Closed Bug 240600 Opened 20 years ago Closed 19 years ago

merge myspell back from the openoffice original

Categories

(Core :: Spelling checker, defect)

defect
Not set
normal

Tracking

()

RESOLVED FIXED
mozilla1.8beta1

People

(Reporter: mvl, Assigned: mscott)

References

Details

(Keywords: fixed-aviary1.0)

Attachments

(1 file, 2 obsolete files)

Once upon a time the openoffice spellchecker was ported to mozilla. All cool.
But since then, development has been split. There are bugs in the mozilla
spellchecker that are not in the openoffice one. (bug 237114). Features are
missing and added back way later with lots of pain (bug 227214)

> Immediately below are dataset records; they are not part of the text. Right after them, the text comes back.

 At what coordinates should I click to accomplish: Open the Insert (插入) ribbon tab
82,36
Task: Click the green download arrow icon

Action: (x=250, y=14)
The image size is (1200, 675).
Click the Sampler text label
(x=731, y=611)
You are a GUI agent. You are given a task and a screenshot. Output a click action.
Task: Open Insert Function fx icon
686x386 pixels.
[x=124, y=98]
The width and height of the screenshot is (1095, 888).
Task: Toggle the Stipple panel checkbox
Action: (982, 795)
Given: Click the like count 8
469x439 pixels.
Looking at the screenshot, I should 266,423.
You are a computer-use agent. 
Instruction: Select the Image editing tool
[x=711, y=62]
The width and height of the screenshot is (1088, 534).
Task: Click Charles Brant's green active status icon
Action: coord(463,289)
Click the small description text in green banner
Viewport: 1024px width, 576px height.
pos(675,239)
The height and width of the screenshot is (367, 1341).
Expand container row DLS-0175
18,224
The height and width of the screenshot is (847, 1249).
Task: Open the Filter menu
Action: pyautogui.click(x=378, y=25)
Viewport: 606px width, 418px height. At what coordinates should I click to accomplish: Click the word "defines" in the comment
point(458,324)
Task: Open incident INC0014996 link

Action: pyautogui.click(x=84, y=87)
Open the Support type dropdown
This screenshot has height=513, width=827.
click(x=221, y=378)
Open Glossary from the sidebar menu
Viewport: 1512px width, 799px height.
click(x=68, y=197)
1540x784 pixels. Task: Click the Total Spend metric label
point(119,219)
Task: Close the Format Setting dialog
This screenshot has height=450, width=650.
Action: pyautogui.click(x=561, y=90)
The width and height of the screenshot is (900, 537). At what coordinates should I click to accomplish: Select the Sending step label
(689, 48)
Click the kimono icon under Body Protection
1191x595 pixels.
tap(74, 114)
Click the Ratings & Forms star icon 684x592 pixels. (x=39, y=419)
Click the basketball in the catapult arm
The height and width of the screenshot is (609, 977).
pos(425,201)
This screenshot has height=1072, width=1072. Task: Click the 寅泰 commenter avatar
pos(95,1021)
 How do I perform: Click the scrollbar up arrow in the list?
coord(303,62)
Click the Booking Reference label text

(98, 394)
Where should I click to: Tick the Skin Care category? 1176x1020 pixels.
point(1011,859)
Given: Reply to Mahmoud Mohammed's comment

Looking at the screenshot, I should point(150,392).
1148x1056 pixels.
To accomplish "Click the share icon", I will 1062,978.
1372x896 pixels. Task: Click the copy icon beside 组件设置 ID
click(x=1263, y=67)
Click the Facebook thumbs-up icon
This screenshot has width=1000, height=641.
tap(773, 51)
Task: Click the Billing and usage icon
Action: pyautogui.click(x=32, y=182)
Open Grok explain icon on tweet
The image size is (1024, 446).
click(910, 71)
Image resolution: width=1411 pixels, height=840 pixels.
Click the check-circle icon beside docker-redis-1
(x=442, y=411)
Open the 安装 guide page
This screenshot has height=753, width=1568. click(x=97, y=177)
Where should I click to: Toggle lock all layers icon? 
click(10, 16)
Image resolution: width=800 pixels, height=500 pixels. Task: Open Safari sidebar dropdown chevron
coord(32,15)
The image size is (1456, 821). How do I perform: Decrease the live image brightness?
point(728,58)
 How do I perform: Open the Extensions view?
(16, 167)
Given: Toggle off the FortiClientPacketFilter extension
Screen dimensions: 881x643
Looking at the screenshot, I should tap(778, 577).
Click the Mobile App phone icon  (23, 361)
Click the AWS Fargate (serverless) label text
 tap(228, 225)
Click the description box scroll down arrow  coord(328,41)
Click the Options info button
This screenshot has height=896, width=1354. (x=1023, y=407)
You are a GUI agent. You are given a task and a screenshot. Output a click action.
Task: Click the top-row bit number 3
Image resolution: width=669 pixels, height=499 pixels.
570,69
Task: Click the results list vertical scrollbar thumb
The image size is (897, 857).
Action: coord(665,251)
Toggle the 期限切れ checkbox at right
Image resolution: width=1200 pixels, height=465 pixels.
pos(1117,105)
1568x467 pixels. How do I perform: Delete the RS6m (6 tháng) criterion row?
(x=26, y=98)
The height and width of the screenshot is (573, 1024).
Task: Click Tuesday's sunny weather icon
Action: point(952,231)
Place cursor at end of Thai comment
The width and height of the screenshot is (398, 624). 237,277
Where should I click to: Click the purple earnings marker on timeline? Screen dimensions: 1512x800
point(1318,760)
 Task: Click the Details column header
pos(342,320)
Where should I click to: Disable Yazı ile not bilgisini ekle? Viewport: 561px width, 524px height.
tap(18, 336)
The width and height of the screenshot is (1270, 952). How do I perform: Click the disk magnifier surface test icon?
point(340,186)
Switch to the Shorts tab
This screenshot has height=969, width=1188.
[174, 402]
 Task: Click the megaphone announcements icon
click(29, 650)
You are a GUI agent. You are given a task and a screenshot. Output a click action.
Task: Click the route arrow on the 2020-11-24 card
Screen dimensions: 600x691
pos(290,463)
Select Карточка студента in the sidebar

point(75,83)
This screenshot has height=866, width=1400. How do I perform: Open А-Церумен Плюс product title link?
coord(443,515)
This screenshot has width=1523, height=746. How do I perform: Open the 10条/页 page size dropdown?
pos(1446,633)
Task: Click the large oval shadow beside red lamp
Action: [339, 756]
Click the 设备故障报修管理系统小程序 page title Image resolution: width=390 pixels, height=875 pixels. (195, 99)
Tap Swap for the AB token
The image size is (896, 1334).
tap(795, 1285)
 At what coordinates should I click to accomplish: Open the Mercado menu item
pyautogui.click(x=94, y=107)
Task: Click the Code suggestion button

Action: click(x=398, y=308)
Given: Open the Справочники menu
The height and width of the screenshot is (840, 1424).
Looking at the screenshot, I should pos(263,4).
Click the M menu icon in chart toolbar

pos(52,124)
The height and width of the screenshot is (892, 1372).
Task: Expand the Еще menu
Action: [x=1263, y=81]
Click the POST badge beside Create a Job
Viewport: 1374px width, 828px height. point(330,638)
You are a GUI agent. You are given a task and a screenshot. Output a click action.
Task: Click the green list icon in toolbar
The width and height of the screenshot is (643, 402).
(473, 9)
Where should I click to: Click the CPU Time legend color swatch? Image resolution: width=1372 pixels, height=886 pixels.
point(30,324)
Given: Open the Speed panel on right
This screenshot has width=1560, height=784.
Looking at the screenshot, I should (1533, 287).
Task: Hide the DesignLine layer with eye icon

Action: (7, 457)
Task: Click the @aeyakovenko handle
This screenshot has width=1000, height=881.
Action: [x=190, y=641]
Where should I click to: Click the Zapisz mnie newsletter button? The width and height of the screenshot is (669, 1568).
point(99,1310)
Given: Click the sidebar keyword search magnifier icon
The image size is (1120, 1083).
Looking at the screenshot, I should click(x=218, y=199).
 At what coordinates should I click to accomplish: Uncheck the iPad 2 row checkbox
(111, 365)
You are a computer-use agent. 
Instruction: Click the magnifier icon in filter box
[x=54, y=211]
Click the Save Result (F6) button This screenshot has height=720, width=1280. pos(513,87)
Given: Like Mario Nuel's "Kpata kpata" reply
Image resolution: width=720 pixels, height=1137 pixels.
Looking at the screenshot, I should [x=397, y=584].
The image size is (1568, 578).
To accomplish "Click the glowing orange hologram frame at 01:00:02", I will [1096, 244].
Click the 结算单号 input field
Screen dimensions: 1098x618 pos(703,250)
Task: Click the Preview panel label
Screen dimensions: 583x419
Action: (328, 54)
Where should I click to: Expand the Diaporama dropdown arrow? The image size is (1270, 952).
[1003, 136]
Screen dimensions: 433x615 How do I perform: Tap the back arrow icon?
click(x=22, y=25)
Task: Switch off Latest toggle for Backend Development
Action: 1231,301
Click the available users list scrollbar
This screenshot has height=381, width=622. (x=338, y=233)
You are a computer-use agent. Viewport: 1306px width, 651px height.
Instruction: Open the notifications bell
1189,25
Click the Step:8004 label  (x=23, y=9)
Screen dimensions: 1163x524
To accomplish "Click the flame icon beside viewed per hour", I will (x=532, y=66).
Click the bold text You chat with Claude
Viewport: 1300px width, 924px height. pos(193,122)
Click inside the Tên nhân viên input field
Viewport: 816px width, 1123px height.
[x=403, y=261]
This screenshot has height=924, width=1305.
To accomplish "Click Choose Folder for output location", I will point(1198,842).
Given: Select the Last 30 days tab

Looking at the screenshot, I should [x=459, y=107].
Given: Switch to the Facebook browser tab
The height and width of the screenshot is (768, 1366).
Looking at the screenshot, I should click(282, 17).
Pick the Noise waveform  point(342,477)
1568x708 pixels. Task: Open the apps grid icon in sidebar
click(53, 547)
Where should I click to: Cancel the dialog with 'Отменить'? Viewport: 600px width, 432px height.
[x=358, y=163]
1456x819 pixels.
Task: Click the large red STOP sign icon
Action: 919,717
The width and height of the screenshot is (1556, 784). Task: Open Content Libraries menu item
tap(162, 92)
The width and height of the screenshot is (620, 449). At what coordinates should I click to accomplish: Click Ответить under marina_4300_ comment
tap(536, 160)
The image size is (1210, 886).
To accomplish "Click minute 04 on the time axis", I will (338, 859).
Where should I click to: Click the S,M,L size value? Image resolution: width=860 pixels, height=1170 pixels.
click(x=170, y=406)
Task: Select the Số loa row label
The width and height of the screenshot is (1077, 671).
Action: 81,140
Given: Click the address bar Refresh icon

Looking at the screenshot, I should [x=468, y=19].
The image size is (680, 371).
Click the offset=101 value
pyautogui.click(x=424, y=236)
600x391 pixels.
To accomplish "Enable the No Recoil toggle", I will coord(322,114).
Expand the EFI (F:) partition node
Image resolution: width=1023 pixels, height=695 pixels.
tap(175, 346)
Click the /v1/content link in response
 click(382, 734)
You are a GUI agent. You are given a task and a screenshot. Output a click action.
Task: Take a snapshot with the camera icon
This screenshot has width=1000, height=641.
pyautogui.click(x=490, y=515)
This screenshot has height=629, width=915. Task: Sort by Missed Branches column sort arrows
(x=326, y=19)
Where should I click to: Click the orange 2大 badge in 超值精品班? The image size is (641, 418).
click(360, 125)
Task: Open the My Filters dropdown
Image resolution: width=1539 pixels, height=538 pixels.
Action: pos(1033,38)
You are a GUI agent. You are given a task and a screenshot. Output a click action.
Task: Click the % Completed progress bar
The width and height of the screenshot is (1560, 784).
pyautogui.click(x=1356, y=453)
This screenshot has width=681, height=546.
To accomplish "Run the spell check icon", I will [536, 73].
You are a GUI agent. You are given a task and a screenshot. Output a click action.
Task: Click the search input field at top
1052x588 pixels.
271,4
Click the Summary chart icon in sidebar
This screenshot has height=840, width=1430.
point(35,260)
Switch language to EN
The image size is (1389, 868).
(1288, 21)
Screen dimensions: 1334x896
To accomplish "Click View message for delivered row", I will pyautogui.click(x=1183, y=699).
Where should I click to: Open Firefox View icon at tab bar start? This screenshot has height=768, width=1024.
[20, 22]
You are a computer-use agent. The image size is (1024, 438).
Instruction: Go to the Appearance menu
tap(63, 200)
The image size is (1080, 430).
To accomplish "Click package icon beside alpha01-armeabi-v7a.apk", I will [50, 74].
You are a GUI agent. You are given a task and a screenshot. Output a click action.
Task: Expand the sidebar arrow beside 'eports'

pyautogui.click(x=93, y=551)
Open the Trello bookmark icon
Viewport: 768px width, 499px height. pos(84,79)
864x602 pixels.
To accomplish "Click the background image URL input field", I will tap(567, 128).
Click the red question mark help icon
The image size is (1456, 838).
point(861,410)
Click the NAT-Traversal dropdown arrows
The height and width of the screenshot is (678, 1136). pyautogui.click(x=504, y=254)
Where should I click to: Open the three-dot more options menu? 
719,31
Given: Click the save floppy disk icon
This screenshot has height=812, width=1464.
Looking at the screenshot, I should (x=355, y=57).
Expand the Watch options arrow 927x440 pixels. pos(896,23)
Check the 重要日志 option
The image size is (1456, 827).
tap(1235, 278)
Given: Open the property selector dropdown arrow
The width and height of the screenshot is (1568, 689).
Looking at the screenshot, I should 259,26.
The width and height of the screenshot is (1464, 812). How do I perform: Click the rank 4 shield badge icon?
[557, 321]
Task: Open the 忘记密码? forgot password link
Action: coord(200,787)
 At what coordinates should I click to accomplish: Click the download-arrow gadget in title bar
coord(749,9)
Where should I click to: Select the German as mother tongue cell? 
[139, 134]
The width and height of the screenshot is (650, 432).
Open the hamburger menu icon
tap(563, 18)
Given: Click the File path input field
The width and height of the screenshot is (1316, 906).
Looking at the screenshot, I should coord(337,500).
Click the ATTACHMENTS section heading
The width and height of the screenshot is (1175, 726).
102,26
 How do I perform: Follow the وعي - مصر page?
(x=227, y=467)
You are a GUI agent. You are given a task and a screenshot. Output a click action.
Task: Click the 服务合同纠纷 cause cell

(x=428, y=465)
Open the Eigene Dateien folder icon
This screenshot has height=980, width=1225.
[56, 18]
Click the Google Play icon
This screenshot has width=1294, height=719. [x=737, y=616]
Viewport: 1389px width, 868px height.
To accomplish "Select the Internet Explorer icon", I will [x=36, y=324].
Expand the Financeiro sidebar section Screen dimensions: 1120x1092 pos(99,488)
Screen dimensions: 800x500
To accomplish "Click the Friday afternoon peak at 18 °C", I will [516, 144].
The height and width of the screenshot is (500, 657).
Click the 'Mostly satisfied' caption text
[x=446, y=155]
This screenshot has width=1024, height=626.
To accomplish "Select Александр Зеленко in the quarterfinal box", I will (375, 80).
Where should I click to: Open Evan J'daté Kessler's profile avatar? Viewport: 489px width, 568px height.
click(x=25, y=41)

I think it would make sense to remerge if possible. If the openoffice
spellchecker is sufficient stand alone, it could be done with minimum pain. If
we don't change much (in the ideal case, nothing) merging later would be easy.

Problem (that I can think of now) that might arise are licensing and charset
conversion. I don't know under which conditions myspell was relicensed as
mpl/gpl/lgpl. The openoffice spellchecker seems to bu onder something bsd like
or so.
Charset conversion depends on how openoffice handles that. If the caller must do
the conversion, that's fine. We can write a wrapper. If myspell does it itself,
and call openoffice functions or so, we must work around that.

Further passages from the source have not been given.